### 解くべき問題
**a)** 省エネルギーと快適性に関する文章によると、地下鉄駅舎では多くのケースでどのような換気方式が採用されていますか。
**b)** 省エネルギーと快適性に関する文章から、「そこで、私は建築分野での省エ」から「タ分析が主な研究手段である。」までをそのまま書き写してください。
**c)** 省エネルギーと快適性に関する文章のうち、「省エネルギーを実現するための課題を具体化すると」で始まる段落を、要点を保ったまま箇条書きにまとめてください。

資源枯渇危機、地球環境問題深刻化の世界的情勢から「省資源・省エネルギー」は今世紀の重要な課題となっており、どの分野・部門においても最大の課題となっていると考えてよいだろう。私の専門としている建築環境設備分野においても、例外ではなく、省エネルギー対策がつよく求められている。これとは裏腹に建物の温熱環境の観点からいう「快適性の確保・向上」を実現するには増エネルギーとなる場合があり、快適性の損なわれる事態が懸念される。

そこで、私は建築分野での省エネルギーの追及は快適性確保・向上と両立して進められるべき課題であると考え、「省エネルギー」と「快適性確保・向上」を二つの大きな軸とした研究構想を持って取り組んでいる。

省エネルギーを実現するための課題を具体化すると、デマンド(負荷)そのものの低減、無駄なエネルギー使用を省き、より効率よくエネルギーを使用すること、自然・未利用エネルギーの利用することが挙げられる。また、これらの課題を実現していくなかで、温熱的快適性を維持・向上させることがもうひとつの課題である。ここに挙げる具体化した研究課題に対して研究を行ってきた業績を紹介する。

1.建築物の熱負荷低減

  • 地下鉄換気・冷房システムの省エネルギー化に関する研究, 2003.4~2008.3

地下鉄駅舎は列車発熱の排熱、構内粉塵対策のために、多くのケースでは全外気方式を採用している。しかし、外気導入量を見直すことで省エネルギーが図れることに着目して研究を行っている。名古屋市営地下鉄駅舎(国際センター駅)の実態調査を行ったほか、研究成果の一部は大阪市中ノ島新設地下鉄駅舎の設計資料となっている。気流解析(CFD)、計測データ分析が主な研究手段である。

[対象位置の記録]

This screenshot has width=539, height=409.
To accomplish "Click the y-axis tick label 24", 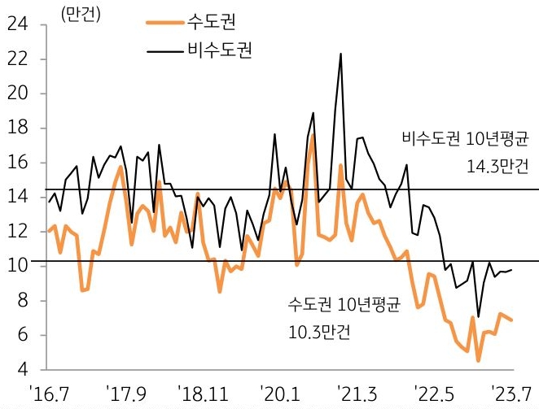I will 17,25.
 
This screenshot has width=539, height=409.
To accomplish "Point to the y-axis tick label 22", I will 17,59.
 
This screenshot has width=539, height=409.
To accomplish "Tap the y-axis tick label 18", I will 17,128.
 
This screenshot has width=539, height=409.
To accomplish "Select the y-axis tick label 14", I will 17,197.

### 各問の解答
**a)** 全外気方式です。

**b)**
そこで、私は建築分野での省エネルギーの追及は快適性確保・向上と両立して進められるべき課題であると考え、「省エネルギー」と「快適性確保・向上」を二つの大きな軸とした研究構想を持って取り組んでいる。

省エネルギーを実現するための課題を具体化すると、デマンド(負荷)そのものの低減、無駄なエネルギー使用を省き、より効率よくエネルギーを使用すること、自然・未利用エネルギーの利用することが挙げられる。また、これらの課題を実現していくなかで、温熱的快適性を維持・向上させることがもうひとつの課題である。ここに挙げる具体化した研究課題に対して研究を行ってきた業績を紹介する。

1.建築物の熱負荷低減

  • 地下鉄換気・冷房システムの省エネルギー化に関する研究, 2003.4~2008.3

地下鉄駅舎は列車発熱の排熱、構内粉塵対策のために、多くのケースでは全外気方式を採用している。しかし、外気導入量を見直すことで省エネルギーが図れることに着目して研究を行っている。名古屋市営地下鉄駅舎(国際センター駅)の実態調査を行ったほか、研究成果の一部は大阪市中ノ島新設地下鉄駅舎の設計資料となっている。気流解析(CFD)、計測データ分析が主な研究手段である。

**c)**
省エネルギーを実現するための具体的な課題：
- デマンド(負荷)そのものの低減
- 無駄なエネルギー使用を省き、より効率よくエネルギーを使用すること
- 自然・未利用エネルギーの利用
- これらを実現するなかで温熱的快適性を維持・向上させること
- 以上の研究課題に対する研究業績を紹介する